The plot itself feels at times almost incidental to the character arcs, but it's still satisfying. The defeat of the Wizard and Blastaar is fun (the latter tying into recent issues of "Fantastic Four"), and it's nice to see some of the kids in the mix to help with that victory as they use their own special abilities. More important, though, is the character growth for the others. Bentley-23's position among the Future Foundation is the most prominent one, of course, but I was especially impressed with what Fraction does with both Scott Lang and Darla Deering this issue. Lang's still-emotionally-damaged personality is taking early steps towards healing, and I love Darla's answer to the rhetorical, "Who are you?" question. It's a little verbose, sure, but it's also Darla in a nutshell and it makes me love her inclusion that much more. With the little interactions presented between Darla and Scott, it's a great little moment that no matter what the direction holds a lot of promise.

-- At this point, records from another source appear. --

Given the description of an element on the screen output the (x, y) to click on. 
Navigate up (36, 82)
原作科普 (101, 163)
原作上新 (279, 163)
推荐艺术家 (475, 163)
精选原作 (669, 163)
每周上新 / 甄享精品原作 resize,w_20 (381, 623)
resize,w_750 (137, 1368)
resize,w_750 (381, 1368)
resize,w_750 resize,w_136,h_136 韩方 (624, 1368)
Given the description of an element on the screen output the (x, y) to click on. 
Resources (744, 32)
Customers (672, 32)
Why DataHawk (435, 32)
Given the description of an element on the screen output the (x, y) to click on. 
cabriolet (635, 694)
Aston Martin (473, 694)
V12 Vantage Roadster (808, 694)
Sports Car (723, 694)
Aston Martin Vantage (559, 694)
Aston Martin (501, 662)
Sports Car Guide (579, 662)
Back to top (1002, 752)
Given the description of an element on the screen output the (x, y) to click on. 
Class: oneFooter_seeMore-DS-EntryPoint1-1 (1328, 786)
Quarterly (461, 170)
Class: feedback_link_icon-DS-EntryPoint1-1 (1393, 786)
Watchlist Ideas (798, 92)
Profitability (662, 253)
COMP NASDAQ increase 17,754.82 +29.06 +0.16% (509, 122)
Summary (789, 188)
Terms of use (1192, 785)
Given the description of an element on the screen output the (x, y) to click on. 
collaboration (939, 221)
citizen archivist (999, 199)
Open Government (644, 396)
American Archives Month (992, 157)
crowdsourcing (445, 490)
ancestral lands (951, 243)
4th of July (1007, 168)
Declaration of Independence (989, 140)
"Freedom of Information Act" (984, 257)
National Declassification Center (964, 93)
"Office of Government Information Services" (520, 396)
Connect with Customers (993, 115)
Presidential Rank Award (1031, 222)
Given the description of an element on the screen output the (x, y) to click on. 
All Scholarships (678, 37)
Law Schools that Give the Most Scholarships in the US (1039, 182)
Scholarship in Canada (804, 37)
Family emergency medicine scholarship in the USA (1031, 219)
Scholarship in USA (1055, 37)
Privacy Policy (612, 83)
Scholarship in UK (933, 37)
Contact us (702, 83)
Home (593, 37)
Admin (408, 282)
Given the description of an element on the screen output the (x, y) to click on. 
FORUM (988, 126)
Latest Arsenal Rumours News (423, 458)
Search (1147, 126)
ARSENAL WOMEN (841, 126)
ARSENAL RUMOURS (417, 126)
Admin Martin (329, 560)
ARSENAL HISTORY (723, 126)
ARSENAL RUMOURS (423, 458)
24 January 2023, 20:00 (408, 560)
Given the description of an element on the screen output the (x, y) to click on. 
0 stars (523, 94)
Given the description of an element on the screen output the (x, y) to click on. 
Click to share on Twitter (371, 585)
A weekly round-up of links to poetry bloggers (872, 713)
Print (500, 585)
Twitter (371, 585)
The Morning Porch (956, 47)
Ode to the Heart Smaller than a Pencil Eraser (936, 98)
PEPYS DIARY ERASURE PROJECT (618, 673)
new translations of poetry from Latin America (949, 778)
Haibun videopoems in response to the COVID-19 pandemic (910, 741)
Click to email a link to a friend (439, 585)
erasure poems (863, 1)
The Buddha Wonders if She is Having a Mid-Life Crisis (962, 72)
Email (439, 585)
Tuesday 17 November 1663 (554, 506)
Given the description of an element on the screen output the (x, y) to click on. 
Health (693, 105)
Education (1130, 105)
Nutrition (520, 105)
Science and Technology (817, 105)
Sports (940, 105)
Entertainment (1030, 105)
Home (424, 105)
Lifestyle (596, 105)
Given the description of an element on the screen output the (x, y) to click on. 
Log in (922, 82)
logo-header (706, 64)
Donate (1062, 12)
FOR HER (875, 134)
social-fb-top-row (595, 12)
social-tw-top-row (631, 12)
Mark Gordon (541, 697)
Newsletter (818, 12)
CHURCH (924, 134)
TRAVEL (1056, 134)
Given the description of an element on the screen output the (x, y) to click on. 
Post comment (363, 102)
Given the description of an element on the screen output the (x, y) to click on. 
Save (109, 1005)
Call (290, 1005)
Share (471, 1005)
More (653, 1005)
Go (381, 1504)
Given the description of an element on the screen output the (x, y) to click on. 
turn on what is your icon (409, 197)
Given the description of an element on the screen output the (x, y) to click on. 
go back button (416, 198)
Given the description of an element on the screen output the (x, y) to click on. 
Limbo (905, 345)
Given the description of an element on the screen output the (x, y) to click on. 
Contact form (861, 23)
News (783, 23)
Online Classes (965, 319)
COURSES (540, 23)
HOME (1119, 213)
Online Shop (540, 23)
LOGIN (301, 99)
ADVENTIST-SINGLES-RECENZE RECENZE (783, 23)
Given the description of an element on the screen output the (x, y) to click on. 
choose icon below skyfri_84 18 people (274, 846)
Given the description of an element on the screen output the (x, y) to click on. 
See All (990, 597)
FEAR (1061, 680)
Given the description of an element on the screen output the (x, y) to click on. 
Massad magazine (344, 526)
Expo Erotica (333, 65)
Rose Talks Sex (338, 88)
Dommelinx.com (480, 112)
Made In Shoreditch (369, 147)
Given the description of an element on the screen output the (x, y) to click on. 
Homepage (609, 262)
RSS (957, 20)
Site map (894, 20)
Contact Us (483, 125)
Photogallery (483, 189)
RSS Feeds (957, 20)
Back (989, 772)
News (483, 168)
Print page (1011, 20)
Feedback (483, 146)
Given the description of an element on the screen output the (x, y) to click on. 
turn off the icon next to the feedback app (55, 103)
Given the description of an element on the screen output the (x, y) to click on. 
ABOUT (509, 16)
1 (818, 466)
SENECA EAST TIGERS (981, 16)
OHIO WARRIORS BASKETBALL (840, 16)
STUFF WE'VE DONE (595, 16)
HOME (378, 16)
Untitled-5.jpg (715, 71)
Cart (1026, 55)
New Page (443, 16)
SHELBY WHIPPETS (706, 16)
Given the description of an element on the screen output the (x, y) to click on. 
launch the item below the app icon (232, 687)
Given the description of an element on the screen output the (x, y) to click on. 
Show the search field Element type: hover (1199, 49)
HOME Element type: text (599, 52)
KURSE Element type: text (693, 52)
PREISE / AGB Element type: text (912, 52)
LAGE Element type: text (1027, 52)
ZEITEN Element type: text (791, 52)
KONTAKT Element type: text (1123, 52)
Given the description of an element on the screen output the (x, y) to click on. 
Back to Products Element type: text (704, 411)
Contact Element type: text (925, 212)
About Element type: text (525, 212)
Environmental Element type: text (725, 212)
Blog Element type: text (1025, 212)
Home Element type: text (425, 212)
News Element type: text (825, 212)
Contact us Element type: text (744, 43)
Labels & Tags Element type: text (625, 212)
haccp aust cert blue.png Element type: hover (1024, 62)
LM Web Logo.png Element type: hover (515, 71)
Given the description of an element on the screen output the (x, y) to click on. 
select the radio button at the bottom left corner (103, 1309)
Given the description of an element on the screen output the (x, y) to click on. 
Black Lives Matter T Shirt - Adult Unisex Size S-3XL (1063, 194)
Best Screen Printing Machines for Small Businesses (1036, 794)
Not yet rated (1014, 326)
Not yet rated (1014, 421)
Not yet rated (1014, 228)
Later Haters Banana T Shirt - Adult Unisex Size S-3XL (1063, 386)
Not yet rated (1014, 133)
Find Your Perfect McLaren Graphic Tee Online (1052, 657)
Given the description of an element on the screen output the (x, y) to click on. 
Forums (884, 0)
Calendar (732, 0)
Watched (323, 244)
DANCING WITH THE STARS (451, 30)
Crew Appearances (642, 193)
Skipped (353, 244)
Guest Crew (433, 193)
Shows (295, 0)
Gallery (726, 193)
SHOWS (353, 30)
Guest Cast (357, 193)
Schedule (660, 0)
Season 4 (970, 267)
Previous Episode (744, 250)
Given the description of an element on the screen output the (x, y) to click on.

Allred's art is strong as ever. At this point if you've ever encountered a comic drawn by Allred you'll know what to expect; smooth ink lines, fun expressions, limber characters, and most importantly a sense of fun. The warped Negative Zone version of the Future Foundation building is silly and great, the robot containing the four Moloids is so entertaining I wish it hadn't been relegated to the background, and the invention created by Bentley-23 looks wonderfully retro. Add in a good ability to draw fight scenes and we end up with a winner from Allred, once again.

"FF" #7 is one of those books that feels like a comfortable old bathrobe. It's just pleasant to slip into on a regular basis. "FF" has turned into a book that feels -- even more so than "Fantastic Four" these days -- all about family. And that's something I appreciate. This might be a group of random misfit characters thrown together, but you know what? They make it work.